[START OF EXTRACT TO READ]

Jason T. Forman of Law Offices of Jason T. Forman, P.A., Fort Lauderdale, for appellant.
Pamela Jo Bondi, Attorney General, Tallahassee, and Laura Fisher, Assistant Attorney General, West Palm Beach, for appellee.
The defendant appeals the circuit court's denial of his motion to withdraw plea. The defendant argues that the court should have granted the motion based upon prior counsel's misadvice that convictions for second-degree arson and arson resulting in injury to another did not violate the double jeopardy clause. We agree with the defendant and reverse.
See Amend. V, U.S. CONST. (" No person shall be ... subject for the same offence to be twice put in jeopardy of life or limb...." ); Art. I, § 9, Fla. Const. (" No person shall be ... twice put in jeopardy for the same offense...." ).
The state alleged that the defendant hired two men to set fire to his restaurant so he could collect money from his insurance company. The men suffered permanent disfigurement when they set the fire. The state charged the defendant with second-degree arson under section 806.01(2), Florida Statutes (2006), which provides:
Any person who willfully and unlawfully, or while in the commission of any felony, by fire or explosion, damages or causes to be damaged any structure, whether the property of himself or herself or another, under any circumstances not referred to in subsection (1), is guilty of arson in the second degree, which constitutes a felony of the second degree....
The state also charged the defendant with arson resulting in injury to another under section 806.031(2), Florida Statutes (2006), which provides:
A person who perpetrates any arson that results in great bodily harm, permanent disability, or permanent disfigurement to a firefighter or any other person, regardless of intent or lack of intent to cause such harm, is guilty of a felony of the second degree....
The state also charged the defendant with two other offenses not relevant to this opinion.
The defendant entered an open plea to all four offenses. During the plea colloquy, neither the defendant's counsel nor the court discussed double jeopardy. The court sentenced the defendant to thirty months in prison running concurrently on each offense to be followed by five years of probation. A violation of probation could subject the defendant to fifteen years in prison on each offense with credit for any time served.
After sentencing, the defendant filed a motion to withdraw his plea. According to the motion, the defendant's new counsel advised him that convictions for both arson and arson resulting in injury to another violate double jeopardy. The defendant argued that if he had known the convictions violated double jeopardy, he would not have pled guilty.
The court held an evidentiary hearing on the motion. The defendant's prior counsel testified that they researched whether convictions for both arson and arson resulting in injury to another violate double jeopardy. They could not find any case on that issue. However, they concluded that convictions on both offenses would not violate double jeopardy pursuant to section 806.031(3), Florida Statutes (2006), which provides:
Upon conviction and adjudication of guilt [for arson resulting in injury to another], a person may be sentenced separately, pursuant to s. 775.021(4), for any [arson resulting in injury to another] and for any arson committed during the same criminal episode....

[END OF EXTRACT TO READ]

## SHORT PROBLEM
Copy the passage from the court opinion on the arson appeal word for word, starting at "The state alleged" and ending at "constitutes a felony of the second degree....".

[START OF DATASET CONTENT]

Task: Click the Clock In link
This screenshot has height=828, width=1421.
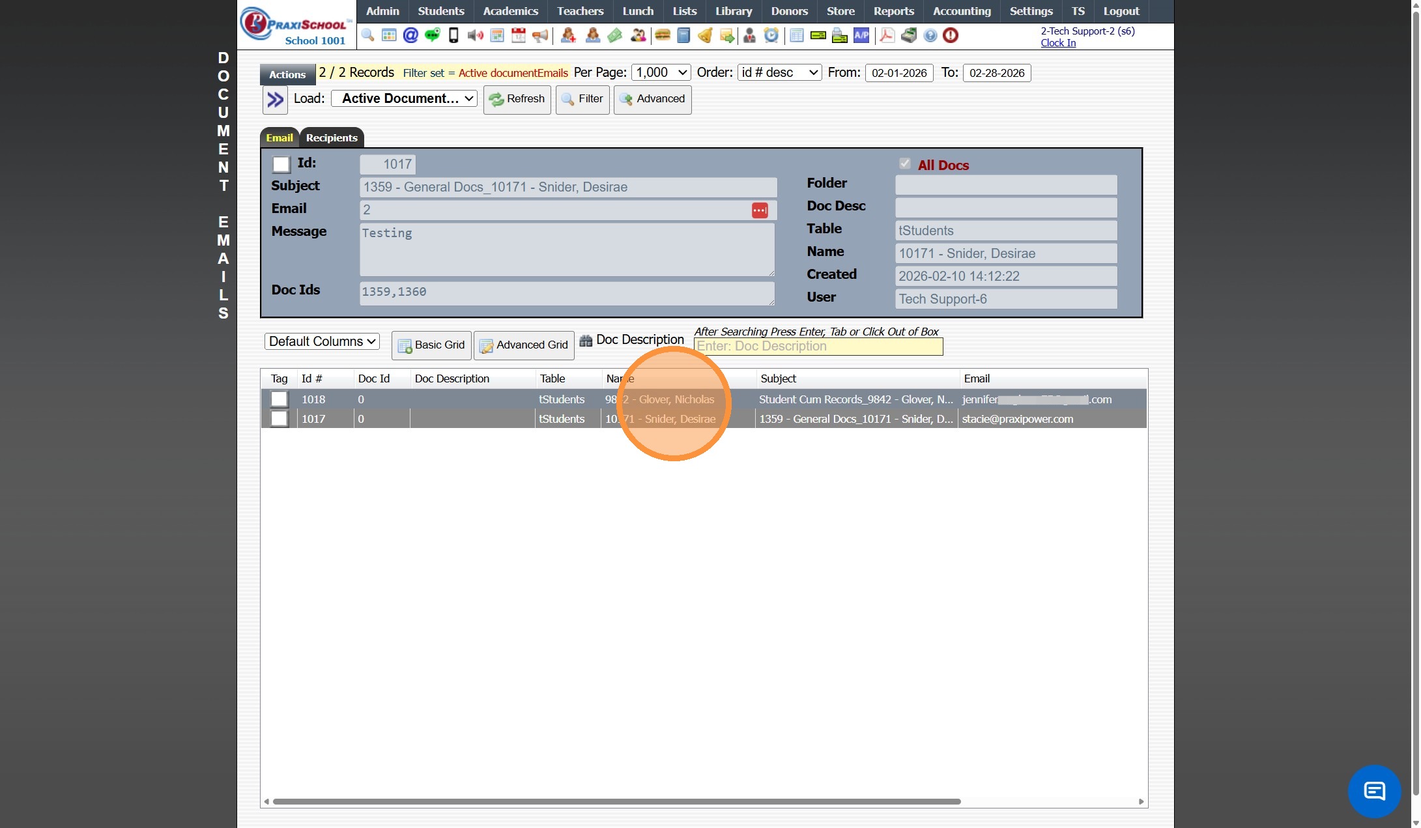Action: (x=1058, y=43)
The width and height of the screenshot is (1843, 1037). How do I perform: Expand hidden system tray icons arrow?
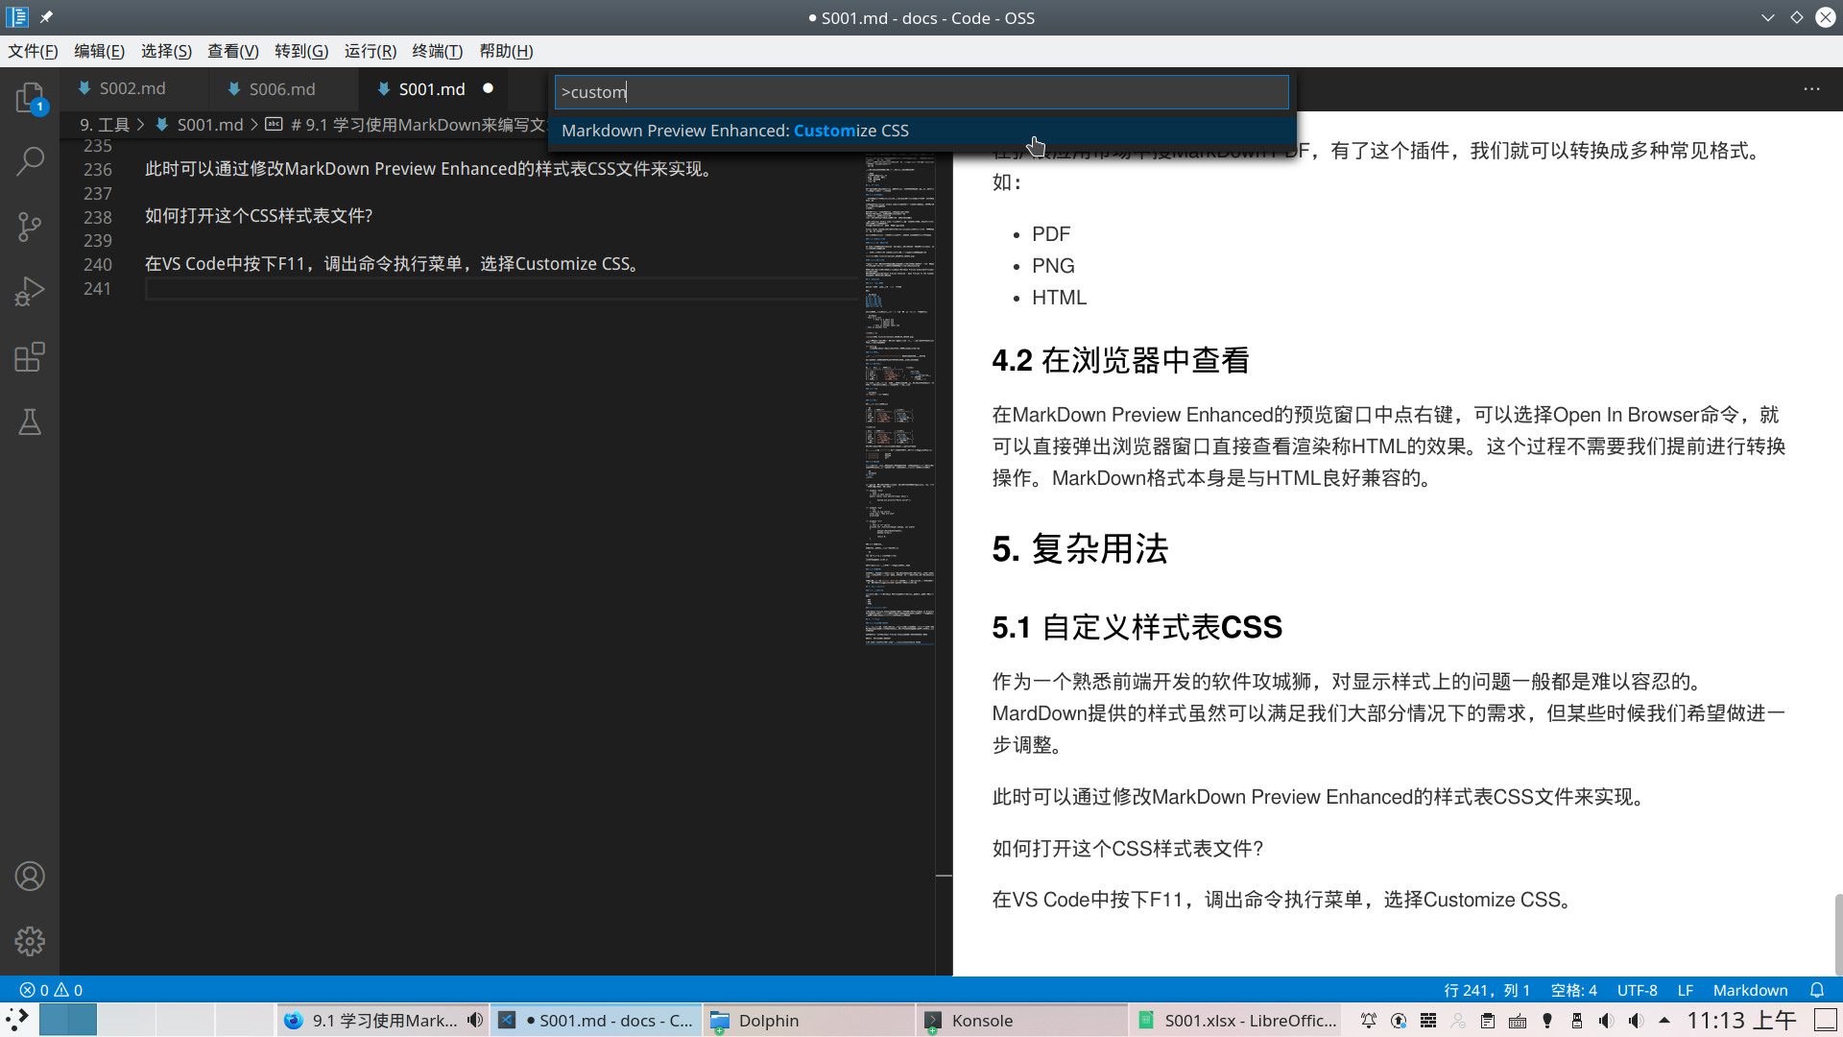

[END OF DATASET CONTENT]

## TASK RESULT
The state alleged that the defendant hired two men to set fire to his restaurant so he could collect money from his insurance company. The men suffered permanent disfigurement when they set the fire. The state charged the defendant with second-degree arson under section 806.01(2), Florida Statutes (2006), which provides:
Any person who willfully and unlawfully, or while in the commission of any felony, by fire or explosion, damages or causes to be damaged any structure, whether the property of himself or herself or another, under any circumstances not referred to in subsection (1), is guilty of arson in the second degree, which constitutes a felony of the second degree....